2. Work With a Financial Advisor

As soon as you win a lottery, you want to enlist a team of professionals such as an attorney, a CPA, and a financial advisor. These professionals can provide you with the financial guidance you need so you can plan for your future and ensure your winnings are protected. Avoid discussing your winnings with anyone until you’ve discussed them with these professionals. Working with professionals to plan your estate and ensure proper tax planning will help you avoid making any rash decisions.

3. File Your Tax Returns

Your tax liability will be determined by the income you report on your income tax paperwork. When you’re filing your tax returns, you’ll need to report any winnings in Box 1 of Form W-2G. This will include charity drawings, lottery winnings, raffle tickets, or sweepstakes.
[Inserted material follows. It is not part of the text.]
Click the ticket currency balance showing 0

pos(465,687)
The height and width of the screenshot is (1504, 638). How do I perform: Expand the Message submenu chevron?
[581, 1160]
You can claim a deduction for the amount of your wager.

It’s also important to remember that while you can’t go to jail if you are unable to pay taxes you owe or miss a deadline, you may go to jail for tax evasion or tax fraud. These are serious offenses, so it’s important to ensure you file your tax returns accurately, with the help of a tax professional, once you win a lottery.

4. Choose Your Tax Deductions

Lottery winnings are subject to federal income tax withholdings. The payer will issue you a Form W-2 G. The IRS will automatically withhold 24% of your winnings. Lottery winners then need to file taxes to determine the rate at which their winnings will be ultimately taxed. Once you file your taxes, you’ll be required to pay any additional taxes that you owe.  
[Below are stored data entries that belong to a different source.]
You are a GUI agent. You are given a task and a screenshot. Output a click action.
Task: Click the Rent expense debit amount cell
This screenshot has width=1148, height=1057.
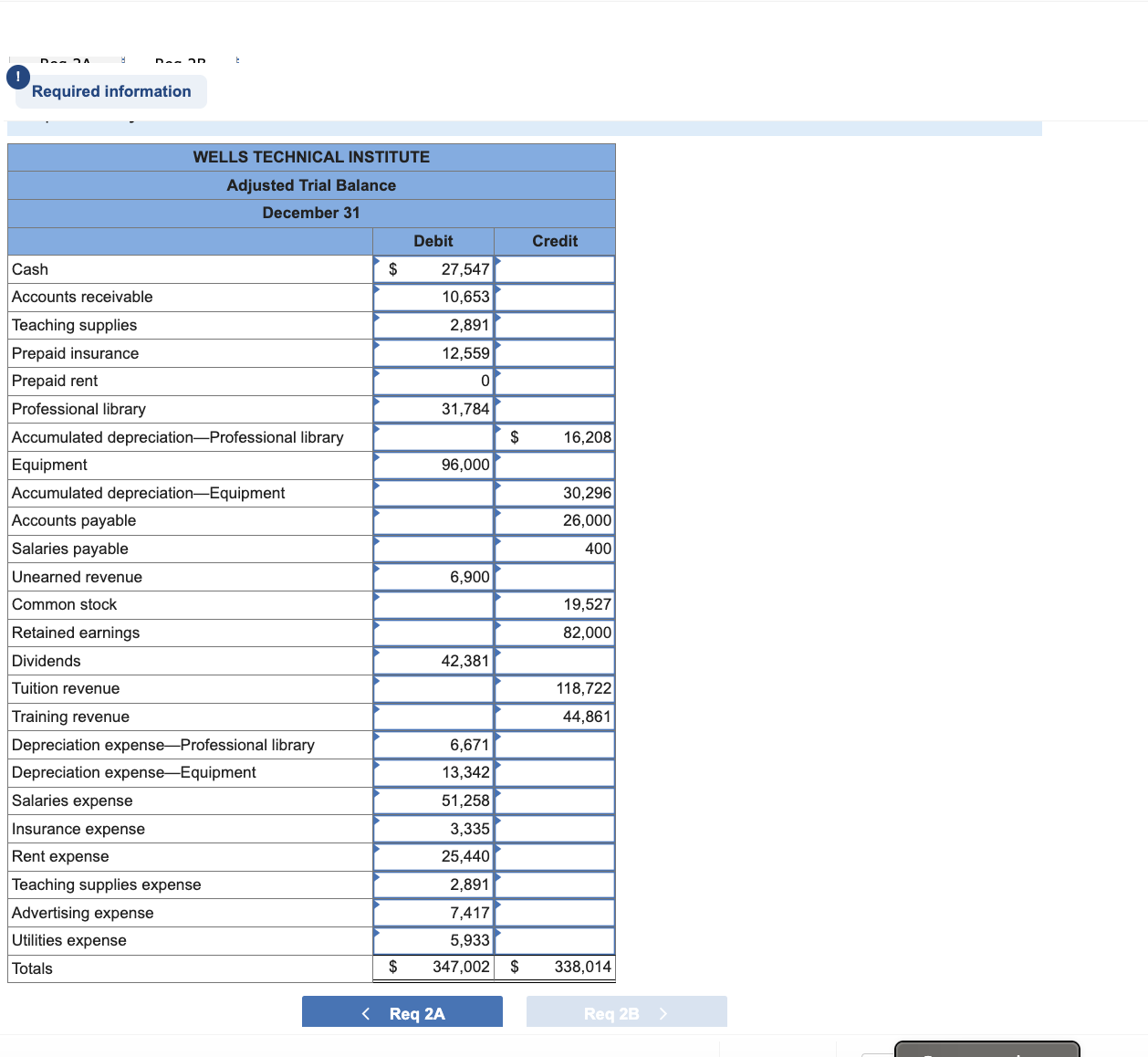tap(438, 856)
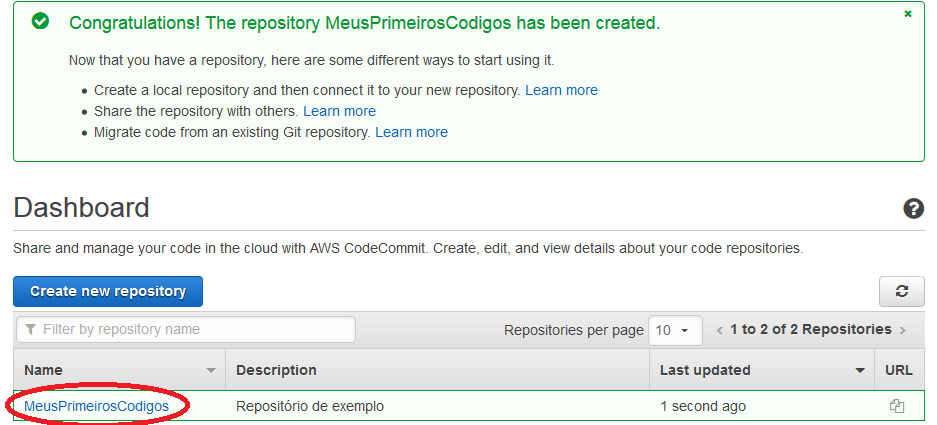
Task: Go to previous page of repositories
Action: (719, 330)
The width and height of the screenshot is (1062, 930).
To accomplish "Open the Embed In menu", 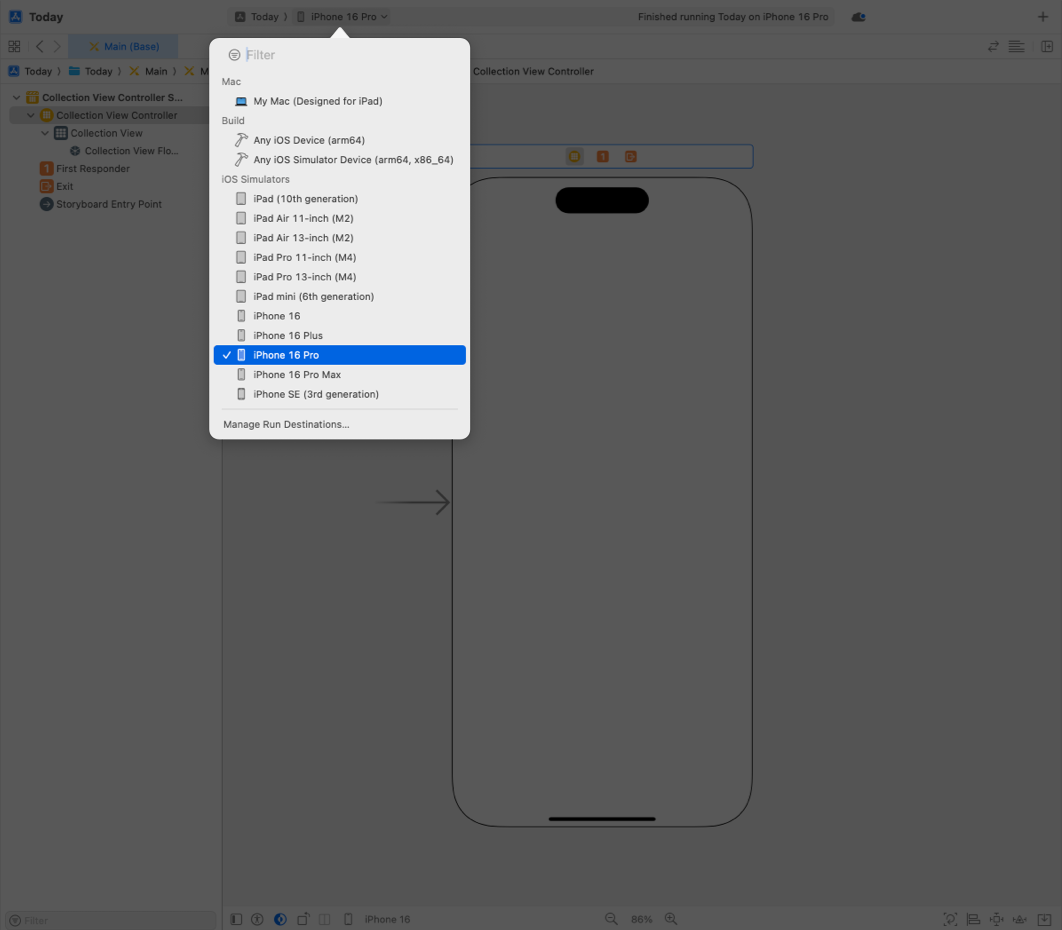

5. Donate to Charity or Find Another Exemption 

You can also minimize the taxes on lottery winnings by donating to a nonprofit organization. This may allow you to take advantage of some itemized deductions, which may lower your tax bracket. If you plan to share your winnings with family and friends, you may also be able to gift up to $17,000 (2023 annual limit) without having to pay a gift tax.
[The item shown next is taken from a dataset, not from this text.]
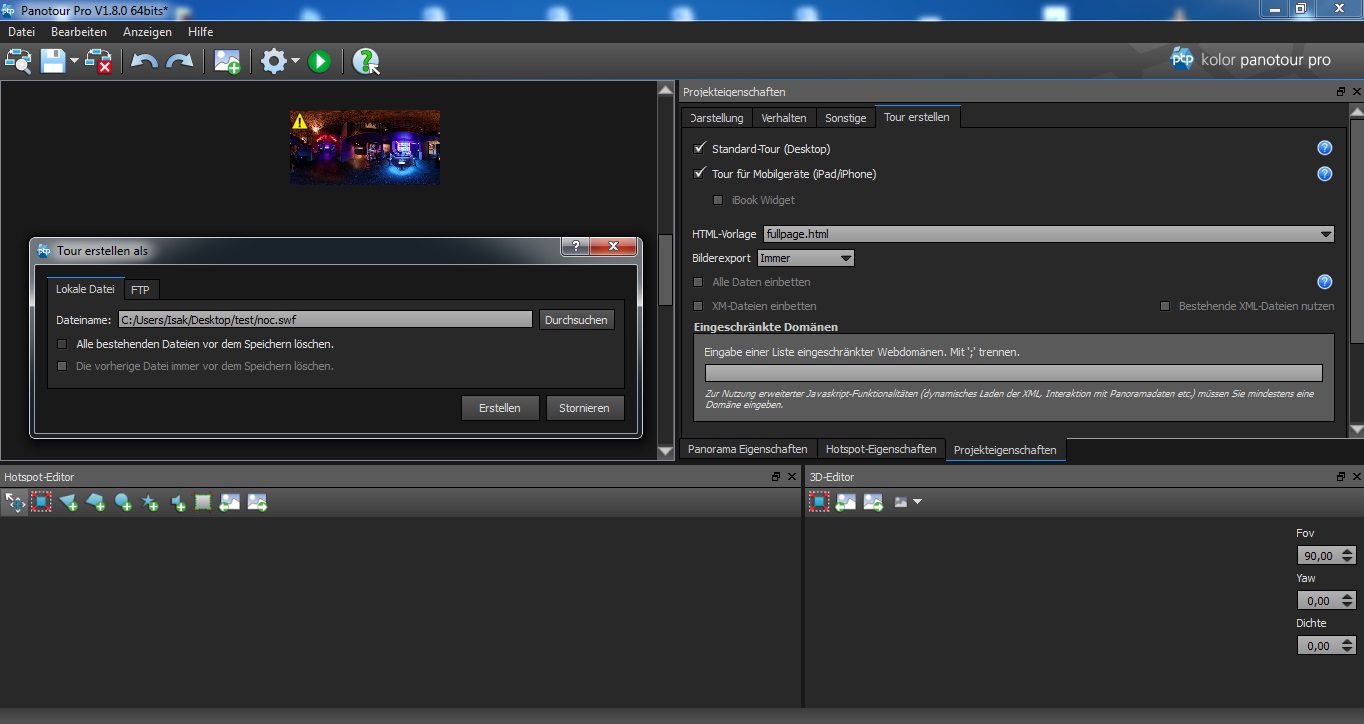Expand the Bilderexport Immer dropdown
The height and width of the screenshot is (724, 1364).
click(x=806, y=258)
Examples of Taxes on Different Lottery Winning Amounts

Let’s consider a few examples to get a better understanding of taxes on lottery winnings and what you may owe.

Taxes on Winnings of $200,000

Let’s consider that you’re a single filer earning $50,000 a year. You won $200,000 in prize money, so your total taxable income increased to $250,000, and you’ll be in a higher tax bracket. This means that when you won the lottery, your marginal tax rate increased from 22% to 35%.

This doesn’t mean that you’ll pay an income tax rate of 35% on the entire $250,000 because marginal tax rates only apply to income that falls in a specific bracket. This means that you’ll pay 10% tax on the first $10,275 of your income, 12% on the next $31,500, and so on.

On a total income of $250,000, you’ll pay federal taxes of $56,721. You may also need to pay state taxes, depending on where you live.

Taxes on Winnings of $1,000,000

For this example, let’s assume that you’re a single filer with an income of $45,000 a year. If you won a lump sum of $1 million, your total income for that year will be $1,045,000. This means you’ll pay the highest federal tax rate of 37%. Assuming there are no deductions, you’ll be liable to pay $344,814 in federal taxes.

If you win a large sum of money in a lottery, it may change your life forever. The steps you take after winning a lottery can secure your future or may leave you broke. The first thing to do is to take a deep breath and analyze your current financial situation and how your windfall will affect it.

Next, speak to an accountant to determine taxes on lottery winnings and how you’ll cover your tax bill. Once you take care of taxes, you can work with a financial advisor to determine how to protect your money and ensure it grows over time. Make smart investments to ensure your money lasts for a long time.